WHEREFORE, the instant petition is hereby DENIED, no reversible error having been committed by respondent Court. The assailed Decision is AFFIRMED. Costs against petitioner.


Narvasa, C.J., (Chairman), Davide, Jr., Melo, and Franciso, JJ., concur.

Rollo, pp. 36-50.

[2] Third Division, composed of J. Segundino G. Chua, ponente and JJ. Santiago M. Kapunan (now a member of this Court), chairman, and Luis L. Victor, member.

[3] Rollo, p. 51.

[4] Petition, pp. 3-4; rollo, pp. 10-11; Court of Appeals’ Decision, pp. 5-6.

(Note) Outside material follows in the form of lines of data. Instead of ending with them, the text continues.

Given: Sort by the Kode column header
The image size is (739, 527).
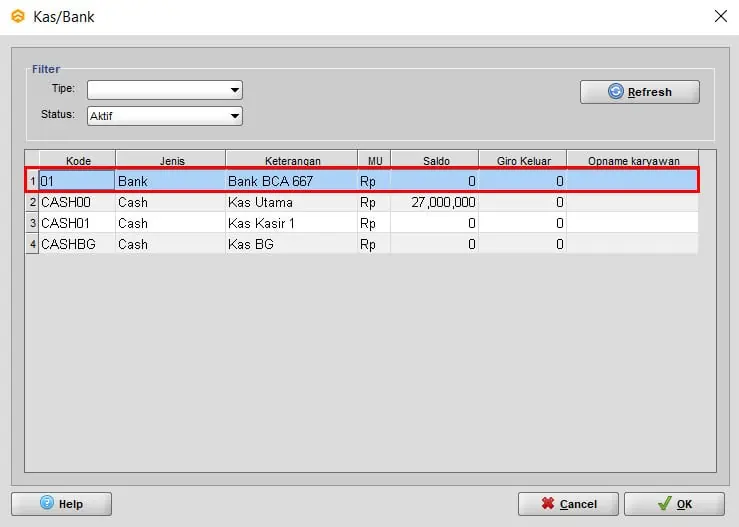Looking at the screenshot, I should (78, 160).
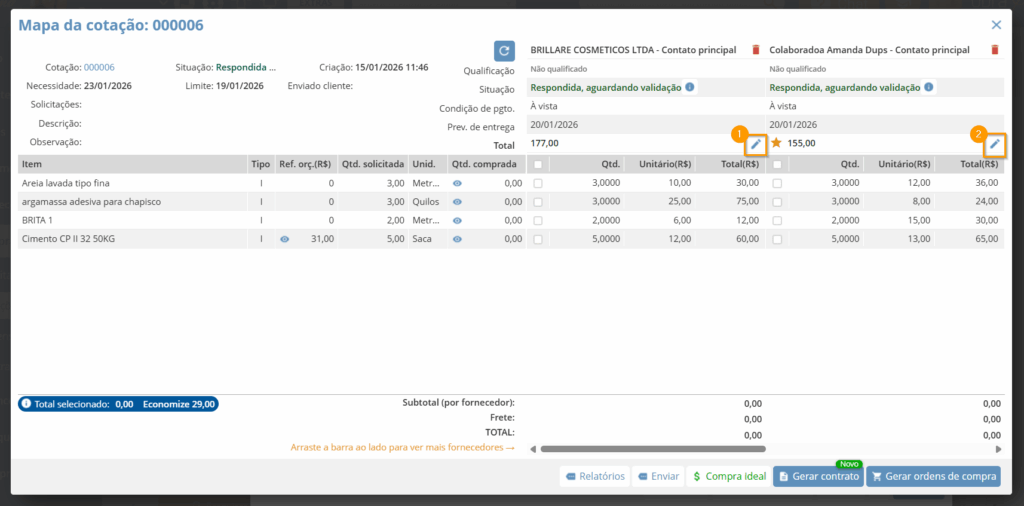Open quotation link 000006
The height and width of the screenshot is (506, 1024).
click(x=99, y=67)
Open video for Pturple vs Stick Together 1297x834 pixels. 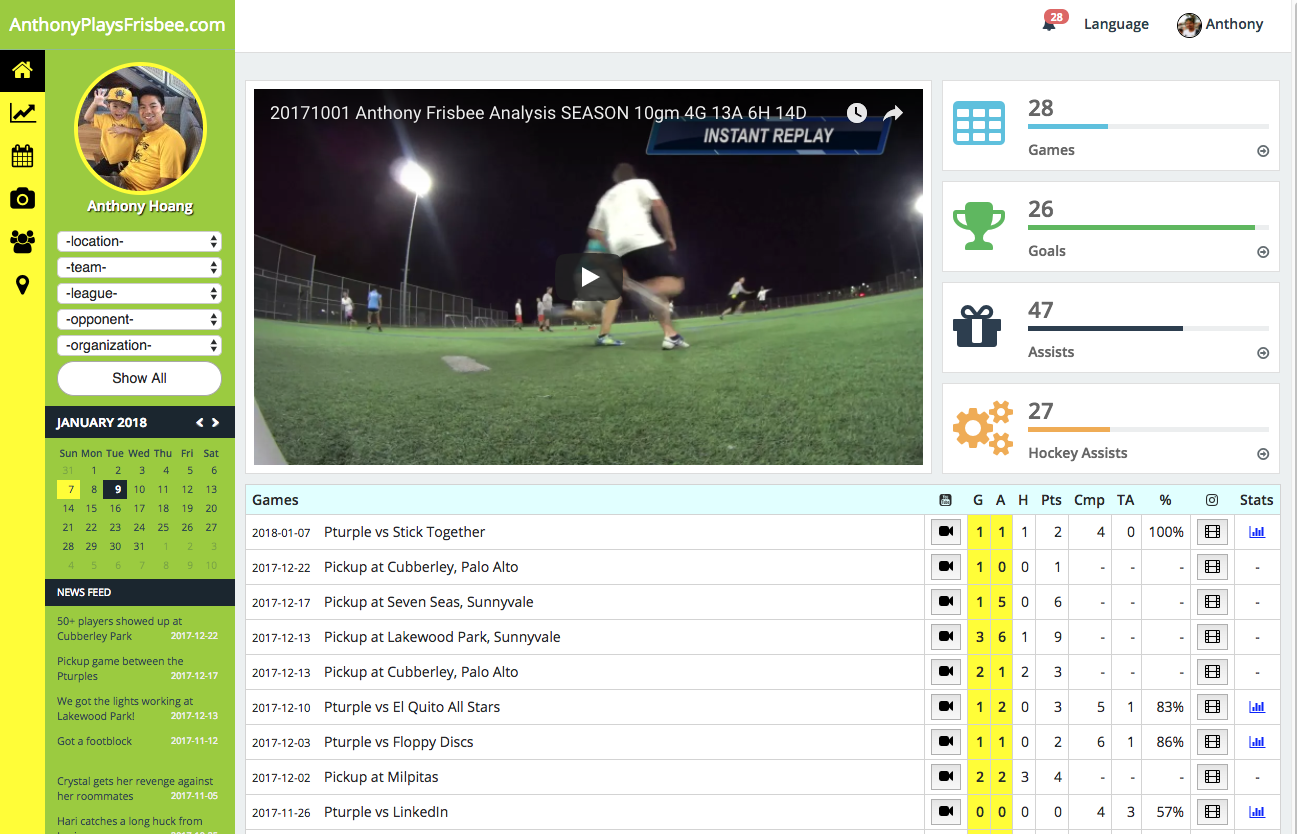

[5] The "plaintiff" referred to in the narration is the private respondent herein while the "defendant" is the petitioner.

[6] Rollo, pp. 36-37.

[7] CA Decision, pp. 14-15; Rollo, pp. 49-50.

[8] Petition, p. 9; Rollo, p. 16.

[9] Cf. Tolentino, Civil Code of the Philippines, Vol. V, 1992 ed., p. 157.

[10] Cf. Art. 1603, Civil Code.

[11] Margolles vs. Court of Appeals, 230 SCRA 97 (February 14, 1994); Dee vs. Court of Appeals, 238 SCRA 254 (November 21, 1994); First Phil. International Bank vs. Court of Appeals, G.R. No. 115849 (January 24, 1996), citing among others, Andres vs. Manufacturers Hanover & Trust Corporation, 177 SCRA 618 (September 15, 1989), and Bernardo vs. Court of Appeals, 216 SCRA 224 (December 7, 1992).

[12] Cf. Chua Tiong Tay vs. Court of Appeals and Goldrock Construction and Development Corp., 243 SCRA 183 (March 31, 1995), and South Sea Surety and Insurance Company, Inc. vs. Hon. Court of Appeals, et al., 244 SCRA 744 (June 2, 1995), cited in First Phil. International Bank vs. Court of Appeals, supra.

[13] Supra.

[14] A new certificate of title was issued on March 22, 1988.

[15] TSN, June 15, 1989, pp. 6-7.

[16] Labasan vs. Lacuesta, 86 SCRA 16, 22 (October 30, 1978). Italics in the original text; underscoring supplied.

[17] Comment, p. 10; Rollo, p. 79.

[18] Art. 1365 of the Civil Code provides: "If two parties agree upon the mortgage or pledge of real or personal property, but the instrument states that the property is sold absolutely or with a right of repurchase, reformation of the instrument is proper."